Monday November 29, 2021

SDC to provide $1.5m for disaster risk management fund

July 17, 2018

Islamabad: The Embassy of Switzerland and the Asian Development Bank (ADB) signed an agreement on Monday to support the National Disaster Risk Management Fund (NDRMF), recently established by Pakistan to finance investments in disaster risk reduction and preparedness. Under this agreement, the Swiss Agency for Development and Cooperation (SDC) will provide US $1.5 million to the fund.

The Ambassador of Switzerland to Pakistan Thomas Kolly and SDC officials from Switzerland attended the exchange of documents between ADB Country Director Xiaohong Yang and Stefanie Burri, Head of International Cooperation, Embassy of Switzerland. SDC officials from Switzerland included Sabine Rosenthaler Sherman, Desk Officer for Pakistan, Humanitarian Aid at SDC, Frank Wiederkehr, Desk Officer for Pakistan and Jean-Luc Bernasconi, Head of Division Europe, Asia and the Americas, Swiss Humanitarian Aid at SDC.

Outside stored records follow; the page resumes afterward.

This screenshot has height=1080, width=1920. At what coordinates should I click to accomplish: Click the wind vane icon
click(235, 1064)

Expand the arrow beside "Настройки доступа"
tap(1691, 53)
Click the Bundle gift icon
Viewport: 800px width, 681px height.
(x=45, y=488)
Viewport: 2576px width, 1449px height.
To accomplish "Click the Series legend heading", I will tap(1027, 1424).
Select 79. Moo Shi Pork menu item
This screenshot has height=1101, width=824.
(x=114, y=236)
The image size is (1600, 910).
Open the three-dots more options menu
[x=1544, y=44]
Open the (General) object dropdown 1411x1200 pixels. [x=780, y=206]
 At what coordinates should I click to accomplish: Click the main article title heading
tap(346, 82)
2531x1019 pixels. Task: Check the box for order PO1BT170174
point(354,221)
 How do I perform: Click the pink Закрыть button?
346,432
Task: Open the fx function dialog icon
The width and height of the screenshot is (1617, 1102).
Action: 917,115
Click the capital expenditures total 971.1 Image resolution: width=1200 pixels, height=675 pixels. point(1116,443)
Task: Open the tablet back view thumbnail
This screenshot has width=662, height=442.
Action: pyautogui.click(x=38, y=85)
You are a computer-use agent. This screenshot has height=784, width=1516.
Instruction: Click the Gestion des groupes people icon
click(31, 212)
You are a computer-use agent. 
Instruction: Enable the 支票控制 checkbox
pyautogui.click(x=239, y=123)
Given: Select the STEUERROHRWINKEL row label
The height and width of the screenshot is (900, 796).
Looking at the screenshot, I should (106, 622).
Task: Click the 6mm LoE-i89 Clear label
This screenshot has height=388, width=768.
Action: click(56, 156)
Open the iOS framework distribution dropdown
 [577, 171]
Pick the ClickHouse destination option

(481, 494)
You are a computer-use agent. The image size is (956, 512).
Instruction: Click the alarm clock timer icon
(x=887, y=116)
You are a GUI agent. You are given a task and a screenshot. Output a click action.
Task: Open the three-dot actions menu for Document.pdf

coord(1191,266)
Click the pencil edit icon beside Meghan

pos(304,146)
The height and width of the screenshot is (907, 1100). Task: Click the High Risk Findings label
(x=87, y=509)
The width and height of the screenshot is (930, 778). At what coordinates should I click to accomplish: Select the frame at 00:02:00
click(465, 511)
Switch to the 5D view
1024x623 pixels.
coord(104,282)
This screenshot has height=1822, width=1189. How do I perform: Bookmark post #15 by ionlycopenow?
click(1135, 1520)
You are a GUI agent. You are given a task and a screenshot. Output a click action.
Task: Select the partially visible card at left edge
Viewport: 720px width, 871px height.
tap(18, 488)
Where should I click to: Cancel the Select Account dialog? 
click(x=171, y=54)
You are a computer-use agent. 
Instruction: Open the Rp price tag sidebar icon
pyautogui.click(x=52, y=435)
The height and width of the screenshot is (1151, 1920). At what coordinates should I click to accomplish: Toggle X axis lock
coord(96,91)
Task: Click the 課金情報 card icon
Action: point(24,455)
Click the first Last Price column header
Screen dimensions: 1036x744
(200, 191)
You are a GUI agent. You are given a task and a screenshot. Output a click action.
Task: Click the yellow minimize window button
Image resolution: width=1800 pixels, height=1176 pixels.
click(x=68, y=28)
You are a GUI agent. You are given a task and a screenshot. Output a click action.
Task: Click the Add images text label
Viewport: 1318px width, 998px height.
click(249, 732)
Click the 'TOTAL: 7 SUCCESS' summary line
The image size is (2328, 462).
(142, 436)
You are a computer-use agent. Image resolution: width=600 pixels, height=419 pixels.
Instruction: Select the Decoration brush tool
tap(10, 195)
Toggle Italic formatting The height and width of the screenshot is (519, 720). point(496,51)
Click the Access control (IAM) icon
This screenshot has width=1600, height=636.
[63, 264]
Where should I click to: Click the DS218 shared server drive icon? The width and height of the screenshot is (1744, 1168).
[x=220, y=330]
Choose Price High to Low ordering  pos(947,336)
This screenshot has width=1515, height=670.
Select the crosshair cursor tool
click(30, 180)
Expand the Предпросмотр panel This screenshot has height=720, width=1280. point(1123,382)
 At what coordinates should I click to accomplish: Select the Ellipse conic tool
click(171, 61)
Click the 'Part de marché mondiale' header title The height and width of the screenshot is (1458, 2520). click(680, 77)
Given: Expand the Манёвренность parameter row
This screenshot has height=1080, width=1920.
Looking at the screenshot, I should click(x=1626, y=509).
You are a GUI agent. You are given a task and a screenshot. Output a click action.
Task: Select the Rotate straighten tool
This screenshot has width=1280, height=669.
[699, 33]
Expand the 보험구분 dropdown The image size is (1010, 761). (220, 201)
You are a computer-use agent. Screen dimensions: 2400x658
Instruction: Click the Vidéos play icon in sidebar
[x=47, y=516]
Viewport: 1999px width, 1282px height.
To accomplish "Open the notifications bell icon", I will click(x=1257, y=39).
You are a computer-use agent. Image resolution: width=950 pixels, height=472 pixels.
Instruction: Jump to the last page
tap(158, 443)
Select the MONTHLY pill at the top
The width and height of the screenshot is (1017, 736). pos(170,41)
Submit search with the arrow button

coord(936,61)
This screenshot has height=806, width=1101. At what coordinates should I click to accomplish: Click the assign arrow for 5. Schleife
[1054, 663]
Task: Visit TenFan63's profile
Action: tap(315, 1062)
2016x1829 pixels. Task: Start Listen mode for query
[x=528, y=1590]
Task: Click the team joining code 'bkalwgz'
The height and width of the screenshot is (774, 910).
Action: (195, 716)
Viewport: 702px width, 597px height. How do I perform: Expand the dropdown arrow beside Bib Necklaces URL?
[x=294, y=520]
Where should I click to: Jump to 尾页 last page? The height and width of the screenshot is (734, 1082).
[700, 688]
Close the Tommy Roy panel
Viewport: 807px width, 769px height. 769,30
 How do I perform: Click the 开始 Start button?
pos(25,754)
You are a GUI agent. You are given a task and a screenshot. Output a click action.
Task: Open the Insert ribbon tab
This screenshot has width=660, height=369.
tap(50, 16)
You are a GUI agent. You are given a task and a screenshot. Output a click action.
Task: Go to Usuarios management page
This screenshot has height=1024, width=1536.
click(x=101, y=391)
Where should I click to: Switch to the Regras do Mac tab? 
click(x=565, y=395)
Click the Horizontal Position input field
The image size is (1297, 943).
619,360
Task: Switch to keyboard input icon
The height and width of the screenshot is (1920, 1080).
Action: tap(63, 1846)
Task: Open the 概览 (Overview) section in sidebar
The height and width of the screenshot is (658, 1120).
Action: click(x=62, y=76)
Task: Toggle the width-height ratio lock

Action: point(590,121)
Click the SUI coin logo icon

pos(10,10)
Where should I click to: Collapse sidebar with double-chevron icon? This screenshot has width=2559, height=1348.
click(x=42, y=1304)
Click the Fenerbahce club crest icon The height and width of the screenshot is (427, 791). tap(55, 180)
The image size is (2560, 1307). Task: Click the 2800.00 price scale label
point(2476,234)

Building on Pakistan earthquake and flood reconstruction experience, ADB has been working with Pakistan and other development partners to develop a financing window to reduce disaster risks and increase capacity of the government to deal with future challenges. The efforts resulted in the establishment of the multi-donor NDRMF with an initial contribution of US $200 million to reduce socioeconomic and fiscal vulnerability to natural hazards.

The Fund was established to close the resource gap, not only in the aftermath of disasters but also make investments in projects meant to mitigate the risk of disasters. It will finance up to 70 per cent of the cost of eligible projects that will enhance Pakistan’s resilience to extreme weather events and other natural hazards. In addition, SDC will provide technical assistance to the Fund through secondment of a Disaster Risk Finance Specialist.

Pakistan remains a disaster-prone country with frequent floods and other disasters caused by climate change. In the last one and half decade, Pakistan lost 85,000 lives, including more than 26,000 children, and suffered substantial economic losses due to various disasters. The affected people had limited capacity and resources to recover.